Note that $\;\lim\limits_{n\to\infty}n\sin\dfrac1n=1$, and remember that if $x\to 1$, $\:\ln x\sim x-1$. Thus, using Taylor's formula at order $3$,
$$\ln n\sin\dfrac1n \sim_{n\to\infty}\:n\sin\frac1n-1=n\Bigl(\frac1n-\frac1{6n^3}+o\Bigl(\frac1{n^3}\Bigr)\Bigr)-1=-\frac1{6n^2}+o\Bigl(\frac1{n^2}\Bigr) \sim_{n\to\infty}-\frac1{6n^2}, $$
which is a convergent series.
A: Taylor series of $\sin x$ is 
$$\sin x = x - \frac{x^3}{3!} + O(x^5)$$
Hence
$$\sin \frac{1}{n} = \frac{1}{n}- \frac{1}{6n^3} + O(\frac{1}{n^5})$$
So
$$n\sin \frac{1}{n} = 1- \frac{1}{6n^2} + O(\frac{1}{n^4})$$
Taylor series of $\ln$ is 
$$\ln(1+x) = x + O(x^2)$$
For $x = -\frac{1}{6n^2} + O(\frac{1}{n^4})$, we get
$$\ln(1 - \frac{1}{6n^2} + O(\frac{1}{n^4})) = -\frac{1}{6n^2} + O(\frac{1}{n^4})$$
Then you'd get a sum of convergent series since all those sums have $p > 1$ according to the p-series test.
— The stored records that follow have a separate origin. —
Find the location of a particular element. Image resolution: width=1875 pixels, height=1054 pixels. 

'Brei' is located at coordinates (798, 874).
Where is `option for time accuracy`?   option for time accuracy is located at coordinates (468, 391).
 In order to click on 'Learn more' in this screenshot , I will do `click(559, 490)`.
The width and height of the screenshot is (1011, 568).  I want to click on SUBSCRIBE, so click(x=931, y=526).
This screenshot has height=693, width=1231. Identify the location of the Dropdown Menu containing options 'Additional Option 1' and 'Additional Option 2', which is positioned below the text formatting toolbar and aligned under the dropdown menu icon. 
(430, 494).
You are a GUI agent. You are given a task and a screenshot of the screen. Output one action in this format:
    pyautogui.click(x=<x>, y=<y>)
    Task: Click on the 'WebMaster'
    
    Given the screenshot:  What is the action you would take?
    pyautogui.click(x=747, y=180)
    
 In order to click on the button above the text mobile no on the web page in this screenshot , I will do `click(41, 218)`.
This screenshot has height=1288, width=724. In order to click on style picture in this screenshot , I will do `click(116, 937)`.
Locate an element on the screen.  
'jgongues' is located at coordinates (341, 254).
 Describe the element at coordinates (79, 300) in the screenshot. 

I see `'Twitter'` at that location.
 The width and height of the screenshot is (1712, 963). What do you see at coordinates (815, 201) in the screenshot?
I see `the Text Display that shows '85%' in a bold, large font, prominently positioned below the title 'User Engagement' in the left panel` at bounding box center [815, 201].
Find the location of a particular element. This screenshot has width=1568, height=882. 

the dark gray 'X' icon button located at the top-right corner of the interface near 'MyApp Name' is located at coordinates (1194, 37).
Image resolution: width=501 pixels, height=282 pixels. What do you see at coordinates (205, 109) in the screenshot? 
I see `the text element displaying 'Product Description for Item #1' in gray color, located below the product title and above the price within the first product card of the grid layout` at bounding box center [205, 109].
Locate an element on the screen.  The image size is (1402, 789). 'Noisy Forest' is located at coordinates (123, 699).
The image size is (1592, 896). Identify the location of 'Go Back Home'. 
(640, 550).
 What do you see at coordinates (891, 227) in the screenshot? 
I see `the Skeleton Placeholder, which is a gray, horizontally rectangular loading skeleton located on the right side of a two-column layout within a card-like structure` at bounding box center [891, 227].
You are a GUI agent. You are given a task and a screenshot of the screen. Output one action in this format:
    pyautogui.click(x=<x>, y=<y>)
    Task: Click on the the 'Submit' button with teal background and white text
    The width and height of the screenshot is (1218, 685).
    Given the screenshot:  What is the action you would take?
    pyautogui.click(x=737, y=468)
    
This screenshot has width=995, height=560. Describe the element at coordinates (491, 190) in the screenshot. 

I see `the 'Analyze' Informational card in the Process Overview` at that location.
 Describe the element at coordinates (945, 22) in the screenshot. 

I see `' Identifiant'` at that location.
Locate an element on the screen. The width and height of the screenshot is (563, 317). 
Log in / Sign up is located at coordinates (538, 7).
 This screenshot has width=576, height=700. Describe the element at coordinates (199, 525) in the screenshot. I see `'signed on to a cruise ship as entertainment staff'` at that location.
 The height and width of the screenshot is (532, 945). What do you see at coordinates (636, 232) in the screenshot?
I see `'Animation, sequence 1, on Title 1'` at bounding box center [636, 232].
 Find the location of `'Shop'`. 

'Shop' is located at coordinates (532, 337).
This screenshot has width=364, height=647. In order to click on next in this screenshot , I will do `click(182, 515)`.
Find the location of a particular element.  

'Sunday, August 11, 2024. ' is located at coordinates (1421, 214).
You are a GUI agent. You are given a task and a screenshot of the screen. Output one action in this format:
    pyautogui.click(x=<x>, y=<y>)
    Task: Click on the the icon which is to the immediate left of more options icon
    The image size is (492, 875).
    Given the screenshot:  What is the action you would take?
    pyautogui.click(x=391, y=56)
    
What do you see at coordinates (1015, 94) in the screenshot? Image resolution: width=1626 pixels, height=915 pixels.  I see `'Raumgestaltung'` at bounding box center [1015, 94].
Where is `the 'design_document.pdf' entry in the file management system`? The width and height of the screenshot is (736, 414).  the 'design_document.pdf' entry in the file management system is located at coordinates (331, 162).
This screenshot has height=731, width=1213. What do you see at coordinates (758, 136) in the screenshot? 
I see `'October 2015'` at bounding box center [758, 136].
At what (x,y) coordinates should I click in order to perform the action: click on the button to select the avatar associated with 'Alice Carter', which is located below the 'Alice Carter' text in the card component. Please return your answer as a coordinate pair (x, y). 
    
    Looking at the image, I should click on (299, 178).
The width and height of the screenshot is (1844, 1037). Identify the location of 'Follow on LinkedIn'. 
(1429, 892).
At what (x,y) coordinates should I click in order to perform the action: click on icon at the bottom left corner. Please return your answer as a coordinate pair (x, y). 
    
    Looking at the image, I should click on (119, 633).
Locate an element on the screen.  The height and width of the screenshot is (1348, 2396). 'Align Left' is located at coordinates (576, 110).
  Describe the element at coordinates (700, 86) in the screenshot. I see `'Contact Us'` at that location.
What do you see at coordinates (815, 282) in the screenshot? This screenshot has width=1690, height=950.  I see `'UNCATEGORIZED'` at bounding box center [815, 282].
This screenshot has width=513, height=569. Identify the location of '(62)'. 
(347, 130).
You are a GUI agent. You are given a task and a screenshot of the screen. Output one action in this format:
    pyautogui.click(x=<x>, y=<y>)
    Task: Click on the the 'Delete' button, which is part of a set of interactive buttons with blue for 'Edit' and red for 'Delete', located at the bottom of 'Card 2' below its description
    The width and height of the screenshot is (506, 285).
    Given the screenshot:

A: Taylor's theorem tells us that $\sin x = x - \dfrac1{3!} x^3 + \dfrac1{5!} \cos(\xi) x^5$ for some $\zeta \in [0,x]$ whenever $x > 0$. Since $0 \le \cos \xi \le 1$ when $x = \dfrac1n$:
$$x - \frac1{3!} x^3 \le \sin x \le x - \frac1{3!} x^3 + \frac1{5!}x^5$$
Substituting $x = \dfrac1n$:
$$\frac1n - \frac1{3!} \frac1{n^3} \le \sin \frac1n \le \frac1n - \frac1{3!} \frac1{n^3} + \frac1{5!} \frac1{n^5}$$
Multiplying all sides by $n$:
$$1 - \frac1{3!} \frac1{n^2} \le n \sin \frac1n \le 1 - \frac1{3!} \frac1{n^2} + \frac1{5!} \frac1{n^4}$$

Applying Taylor's theorem on $\ln(1-x)$ when $x>0$:
$$\ln(1-x) = - \frac 1 {1 - \xi} x$$
for some $\xi \in [0,x]$
Therefore:
$$-\frac{x}{1-x} \le \ln(1-x) \le -x$$
That is:
$$1-\frac{1}{1-x} \le \ln(1-x) \le -x$$

Combining the above two sections:
$$\ln \left(1 - \frac1{3!} \frac1{n^2}\right) \le \ln \left( n \sin \frac1n \right) \le \ln \left(1 - \frac1{3!} \frac1{n^2} + \frac1{5!} \frac1{n^4} \right)$$
Then:
$$\frac{-1}{6n^2-1} \le \ln \left( n \sin \frac1n \right) \le - \frac1{3!} \frac1{n^2} + \frac1{5!} \frac1{n^4}$$
Applying sandwich theorem:
$$\sum_{n=1}^\infty \frac{-1}{6n^2-1} \le \sum_{n=1}^\infty \ln \left( n \sin \frac1n \right) \le \sum_{n=1}^\infty - \frac1{3!} \frac1{n^2} + \frac1{5!} \frac1{n^4}$$
and both sums can be easily shown convergent.